Where did all this sexual rule-breaking come from? Certainly Bram Stoker's late-19th century bestseller Dracula helped. He took legends of blood-sucking beasts, mixed them with a little Transylvanian history, and created a mesmerizing creature who drained British ladies of their blood and turned them into wantons. Cinematic versions of Dracula have played up the erotic side of this story, casting gorgeous men and lovely ladies with blood-red lips and strange desires.


I've always found vampire myths to be interesting on numerous levels. It's a shame that most horror mags aren't very keen on publishing vampire stories, though I can understand their point. Every disaffected, book-loving goth college kid has gone through a love affair with blood suckers, and most I'll wager have written a cheese-riddled homage to their favorite tragic characters. Still, I think the possibilities for exploring the myths, and mythos, surrounding them are far from played out. It's one of those things that seems to come in and out of fashion in entertainment and art. There was a big resurgence in the early 90's, and now with the whole Twilight business, here we go again. It would be nice to see more substance than barely-concealed romance novels and gore flicks, however (though Let the Right One In looks very interesting).

Until then, I'll have to satisfy my interest in what's there, I suppose. Love-starved, under-sexed emos of the world, take heart!

09 January 2009

Resolutions for a New Year: 2009 Edition

Is it too late to post my resolutions for 2009? I never write them on January 1st - I like to think about them for a while, contemplate what it is I want to do with myself after all of the sound and fury of the holidays has died down a bit. This year's goals are mainly professional, though the ubiquitous health/fitness stuff is thrown in there as well.

Some people find it juvenile and a waste of time to make New Year's Resolutions. I say we should always have goals - we should always be striving to make ourselves better, to stretch our horizons, to force ourselves to go places we've never gone before, both personally and professionally. The best advice I ever heard from a self-help book/person/whatever (I don't remember the source) was this: Do something every day that scares the shit out of you.

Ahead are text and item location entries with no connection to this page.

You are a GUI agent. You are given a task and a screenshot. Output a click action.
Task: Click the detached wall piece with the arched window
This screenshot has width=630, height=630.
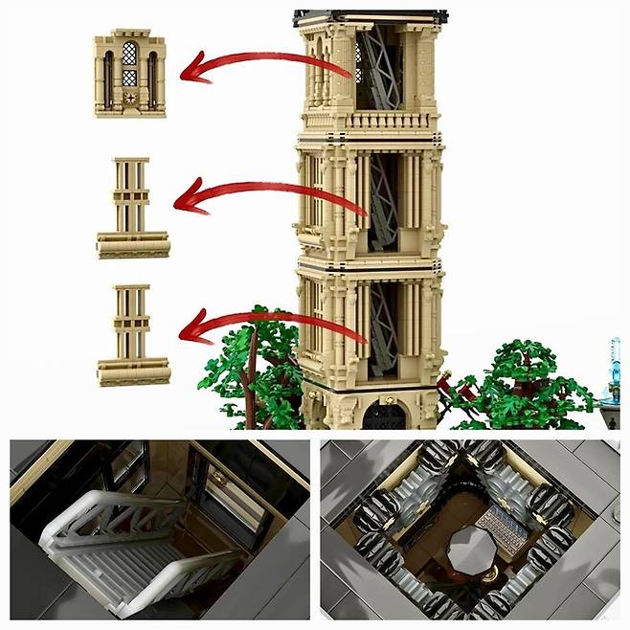[129, 74]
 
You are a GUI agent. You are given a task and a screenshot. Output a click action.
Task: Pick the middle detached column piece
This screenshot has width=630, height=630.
[132, 208]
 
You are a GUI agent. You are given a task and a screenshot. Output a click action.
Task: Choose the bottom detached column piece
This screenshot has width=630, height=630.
[132, 334]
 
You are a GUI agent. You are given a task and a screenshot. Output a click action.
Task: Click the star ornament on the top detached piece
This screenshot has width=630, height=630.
[130, 99]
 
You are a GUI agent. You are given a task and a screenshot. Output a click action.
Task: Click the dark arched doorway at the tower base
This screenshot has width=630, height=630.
[384, 416]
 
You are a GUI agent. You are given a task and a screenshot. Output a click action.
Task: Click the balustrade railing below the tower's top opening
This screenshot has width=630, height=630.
[370, 122]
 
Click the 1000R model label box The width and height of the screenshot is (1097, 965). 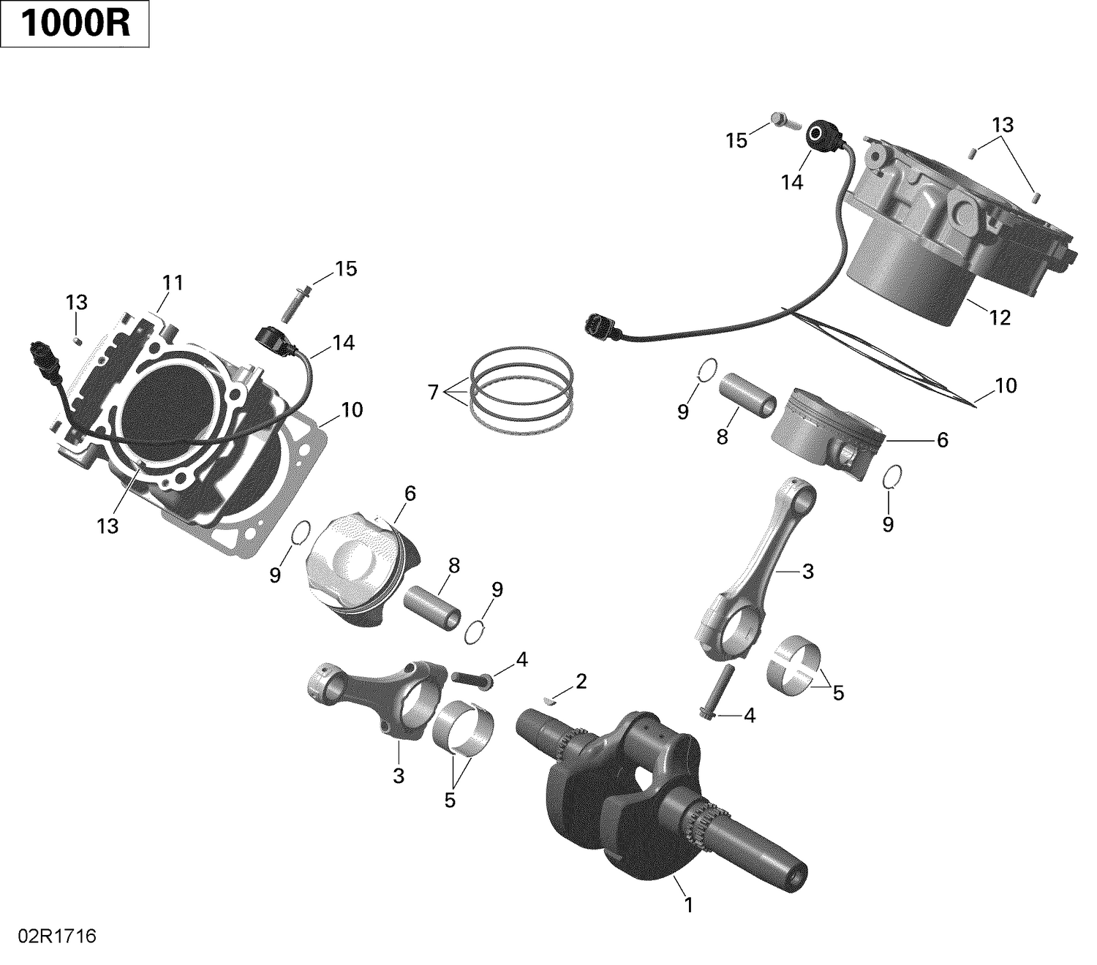75,24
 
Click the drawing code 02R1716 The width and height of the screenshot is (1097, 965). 49,936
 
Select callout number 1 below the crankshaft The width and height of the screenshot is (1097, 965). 687,905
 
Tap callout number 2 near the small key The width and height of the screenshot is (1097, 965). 581,681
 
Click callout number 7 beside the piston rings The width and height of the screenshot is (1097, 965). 433,393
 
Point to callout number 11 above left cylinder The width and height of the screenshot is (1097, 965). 173,282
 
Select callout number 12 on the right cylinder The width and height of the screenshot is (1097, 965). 999,317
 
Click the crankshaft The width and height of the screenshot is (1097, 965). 644,790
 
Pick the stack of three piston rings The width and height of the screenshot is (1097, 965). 521,387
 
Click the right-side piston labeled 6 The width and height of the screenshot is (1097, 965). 826,431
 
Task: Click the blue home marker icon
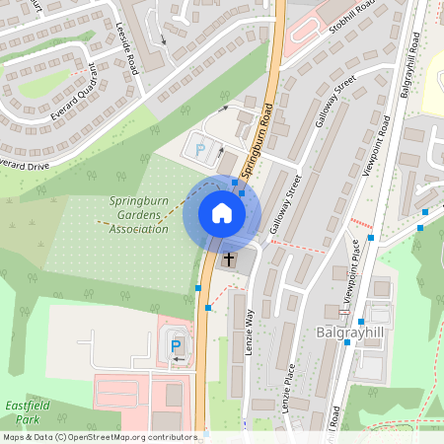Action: coord(222,213)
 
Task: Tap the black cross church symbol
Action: coord(230,259)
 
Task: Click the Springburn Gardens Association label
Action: coord(138,214)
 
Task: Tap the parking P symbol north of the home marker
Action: coord(202,150)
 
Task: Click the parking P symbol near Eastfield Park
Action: coord(177,345)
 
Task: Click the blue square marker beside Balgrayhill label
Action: coord(362,322)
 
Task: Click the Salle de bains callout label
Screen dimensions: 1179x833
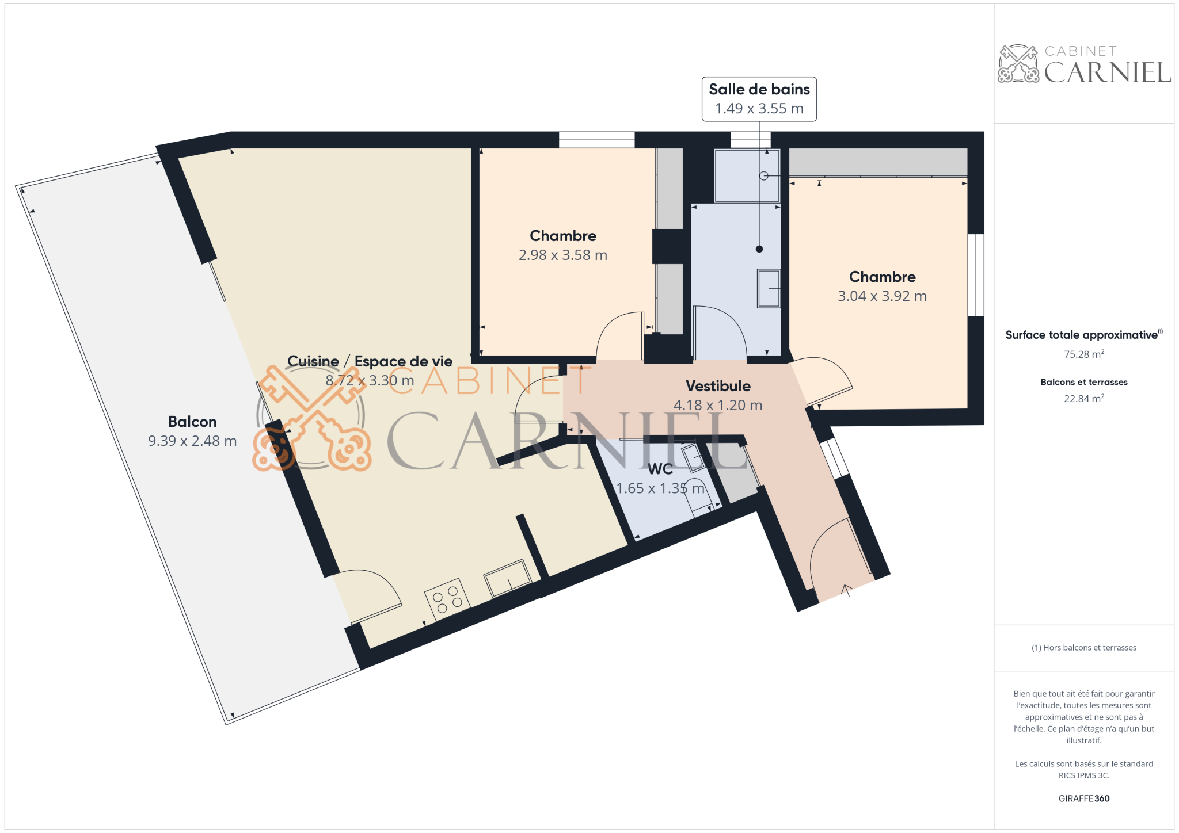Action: coord(759,99)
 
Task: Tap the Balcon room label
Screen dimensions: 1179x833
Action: coord(192,422)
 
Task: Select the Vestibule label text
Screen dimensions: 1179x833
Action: coord(718,386)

Others deride New Year's Resolutions because they say you should make goals all of the time, that you shouldn't wait until a new year to challenge yourself. Now, I agree with this 100% -but it's important to note that a new year has psychological significance as well - it's a clear cut beginning, a line in the sand, a starting gate. The idea that I'm going to start fresh and ready to go in January helps me to relax during the holidays and not freak out that X,Y, & Z aren't getting done, that I'm slacking off to spend lots of luxurious time with my family. I know that come the beginning of the new year, when everyone goes back to school & work, I'm ready to go. Call it a mental crutch, whatever. We do what we must.

In any case, without further ado, here is the list:

1) Publish (not write, publish) 10 short stories.

2) Write a book. (Not publish, but write, polish, and send out to potential agents)

3) Read 55 books (Up from 50 last year - I ended up with 51, so I figure this is achieveable)

4) Lose 20 lbs (On everyone's list I know)

5) Run a 5K race. (Only about 3 miles - I can do this if I get consistent with my exercise routine)

So there you have it. I try to keep them within the realm of possibility. The 10 stories is ambitious, I know, since I have placed only 2 in the last year, but damnit, you gotta push hard sometimes. We'll see how it goes.